As generative AI advances, the way asset management operates is shifting. The hedge fund Numerai incentivizes data scientists worldwide to submit predictive models using tokens, and the fund synthesizes these models for its use. J.P. Morgan Asset Management has committed up to $500 million to invest in Numerai. Additionally, generative AI lowers the barrier to autonomous trading, enabling individuals without deep financial theory or programming expertise to write trading programs with AI assistance. Other frontier approaches include using multi-agent techniques to learn the tacit knowledge of veteran fund managers, or having multiple AI agents engage in discussions to refine investment ideas.
The spread of AI also raises concerns about market stability. Democratic U.S. lawmakers warned the SEC in a letter that AIs trained on similar data and optimized for similar objectives could react in sync, fueling one-way trades and amplifying volatility. When AI executes large-scale orders at extreme speed without human intervention, shocks can propagate almost instantaneously. Research shows that profit-maximizing AI in simulated markets may adopt behaviors resembling market manipulation, and even without explicit intent to break rules, they can default to tacit collusion. Malicious actors could also fabricate images and exploit AI’s automated response mechanisms to manipulate markets.
At the same time, AI can serve as a powerful risk-management tool. A University of Tokyo research team led by Professor Kiyoshi Izumi built a virtual crisis scenario for option trading to test hedging strategies. They also created an artificial market, a digital twin of financial markets populated with diverse AI agents, to artificially trigger crashes and track behavior, analyzing which risk factors compound to become most dangerous. Regarding flash crashes where liquidity suddenly evaporates, Izumi says both outcomes are possible and depend on the tug-of-war between forces—some AI may act in concert and magnify swings, while others automatically identify and correct price deviations.
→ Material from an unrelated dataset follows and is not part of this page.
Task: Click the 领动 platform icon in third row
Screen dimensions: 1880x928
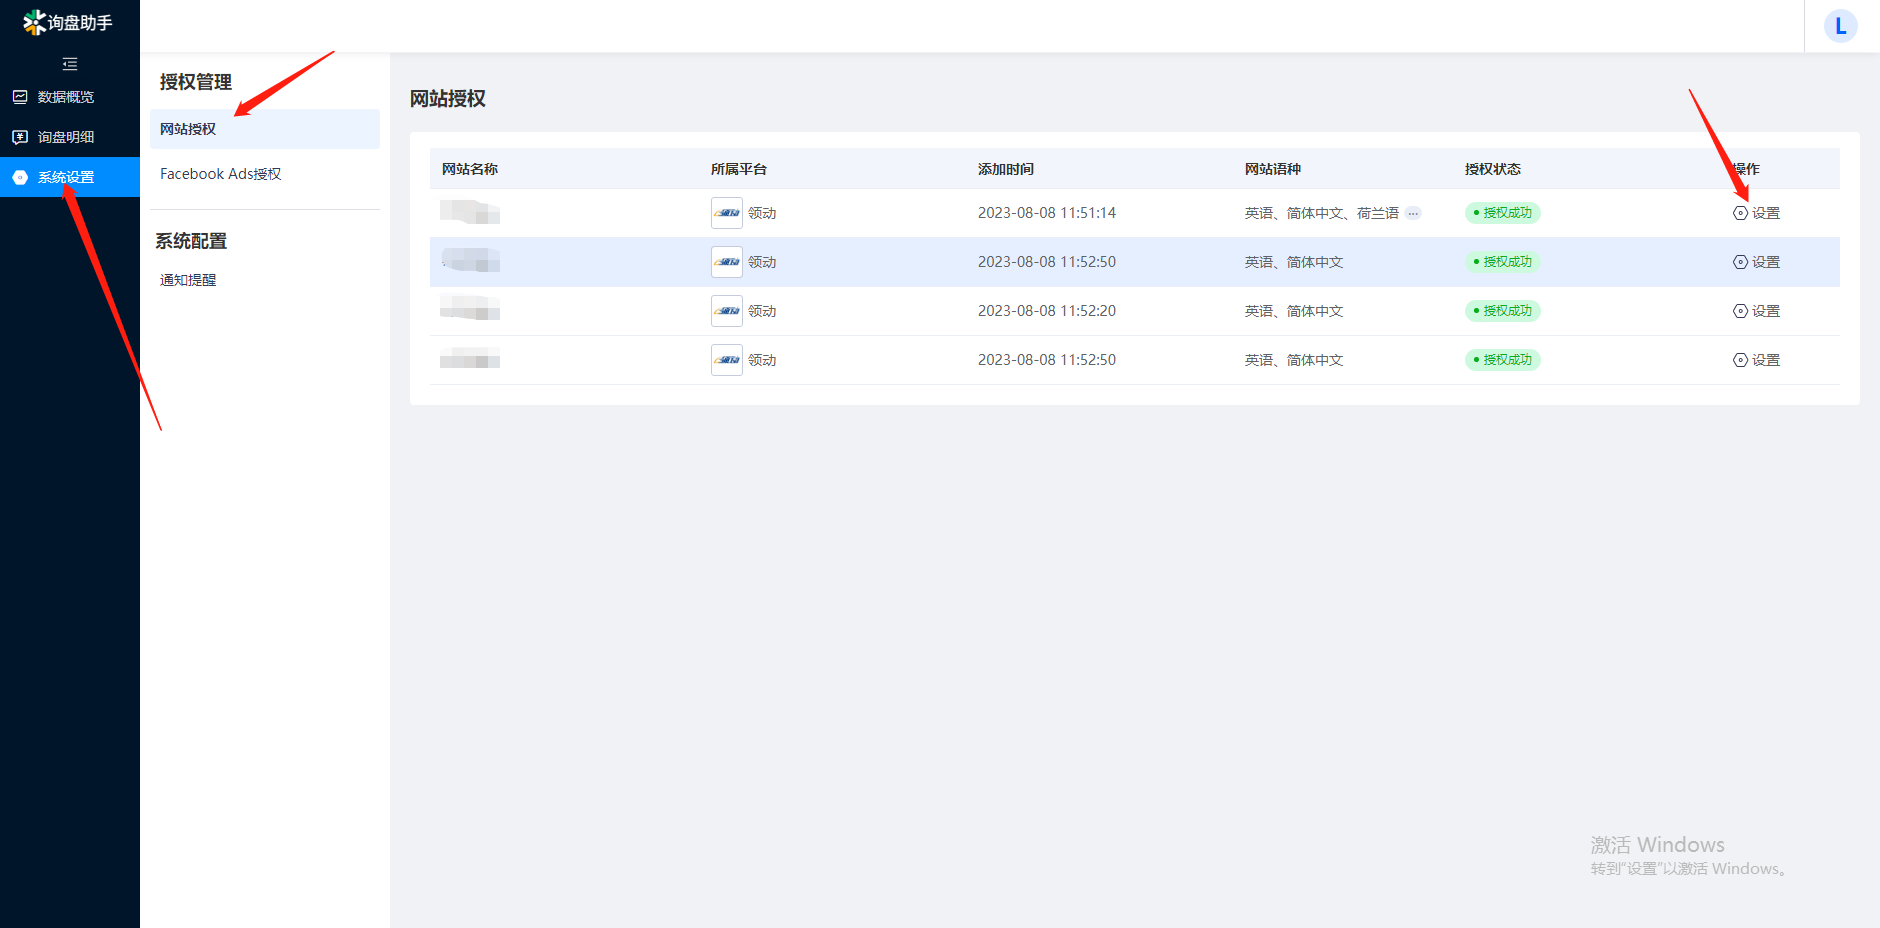Action: [727, 311]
Takashi Mizuta, director of the Japanese Society for Artificial Intelligence and at Sparx Asset Management, points out that AI can be misled in high-frequency trading, but if markets develop diverse decision-making mechanisms, they may become more stable. He particularly warns of prompt injection attacks, where a malicious third-party tampers with the instructions an AI receives, causing it to be manipulated without the user’s knowledge. Keiichi Omura, professor emeritus at Waseda University, cautions that the history of financial innovation is both a history of efficiency gains and a history of breeding instability. AI, too, faces an “innovation trap,” requiring governance, ethics, and third-party oversight to progress at the same pace. Humans must still imagine never-before-seen black swans and prepare in advance, because AI will not dream of them.